The Brooklyn Botanic Garden Was Targeted by Ruthless Locavore Ramp Bandits

This spring, the wild onions are as coveted and controversial as ever. Photo: Georgia Kral

It’s hard to grow ramps. It’s actually sort of impossible, the thinking goes. Ramp haters — of which there seem to be more each year — will say that ramps are little more than glorified scallions, but the main difference, and the reason so many chefs celebrate ramps’ springtime arrival and their very short growing season, is that ramps cannot be cultivated or grown through traditional farming techniques. Like exotic mushrooms and the finest Nordic herbs, ramps must be sought out and carefully foraged in the wild, usually in forests or near gently babbling streams. Or, as it turns out, in Brooklyn.

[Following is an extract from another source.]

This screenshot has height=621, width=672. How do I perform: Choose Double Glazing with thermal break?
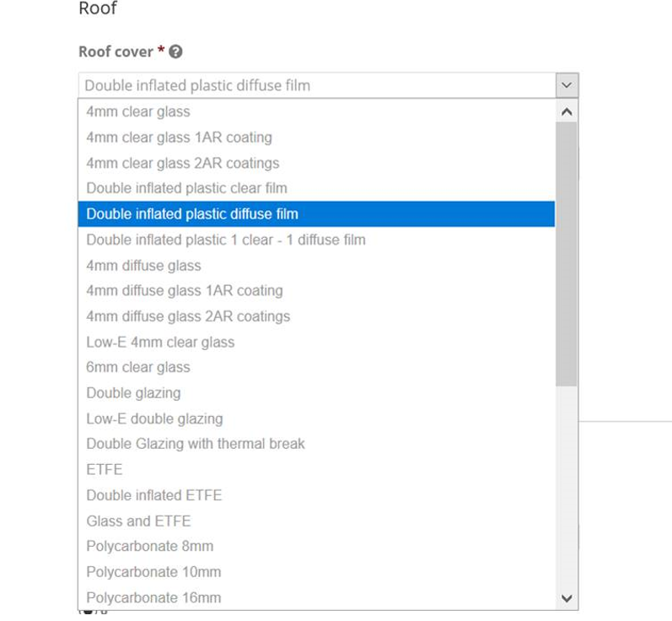(x=316, y=444)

In fact, there are ramps growing at the Brooklyn Botanic Garden, and they were cultivated by Uli Lorimer, the curator of the BBG’s Native Flora Garden. It’s something of an agricultural miracle: In 2005, Lorimer found a small patch of ramps in the garden growing along a small ridge. Being a good botanist, he decided to try to grow more.

In late summer 2008, after the leaves of the ramp had wilted and died, the bulb sent up its flower stalk and seed-filled flower. Lorimer sowed the seeds that autumn in the garden’s outdoor nursery, and after two years, they eventually reached a size large enough for transplanting. Lorimer then divided the seedlings into 12 clumps and planted them along the same ridge, then “let nature take its course.” Since then, the colony has grown on its own, and, all told, it took the better part of a decade for the ramps to reach a point where they’re similar in size to the ones that show up at the farmers’ market for $5 per bunch. Clumps have even appeared in other parts of the garden, thanks to natural dispersal. “They’ve been happy here. They’ve flowered and reproduced,” Lorimer says. “Maybe in another eight years, it will be a solid patch. As long as no one comes and harvests them.”

But that’s exactly what happened: At some point, someone stole some of the garden’s cultivated ramps.

“I always get anxious this time of year,” Lorimer says, pointing to a hole in the ground where ramps once lived. A sign identifying them by another name, “wild leeks,” did not deter the thief — or thieves — and the sign, like the ramps, has since been removed entirely. In many ways, the theft is a reminder why foragers — the people who make their livings by finding wild edibles and supplying them to chefs and cooks — are so intensely secretive, fearing that anyone can come along to claim, and perhaps incorrectly harvest, otherwise-valuable ingredients. (That’s a concern for Lorimer, too: “It distresses me,” he says of improper foraging techniques, “that people can come and rip them out.”)

Lorimer didn’t call the police after discovering the theft, but he did file an internal report with garden authorities, so there would be a paper trail, he said. No leads have turned up, and as of now, ramp-security cameras haven’t been installed — yet.

Lorimer actually isn’t too worried, since the theft didn’t deplete the entire supply, and he’s not planning to make any changes to protect future bunches, either. He’s going to let them do their thing, and is planning to cultivate a new crop soon. But at least one Brooklyn-based ramp enthusiast has a thought: “That’s so verboten in the garden — that’s terrible!” said chef Rob Newton when he heard about the theft, adding, “He’s gotta put up a guard dog.”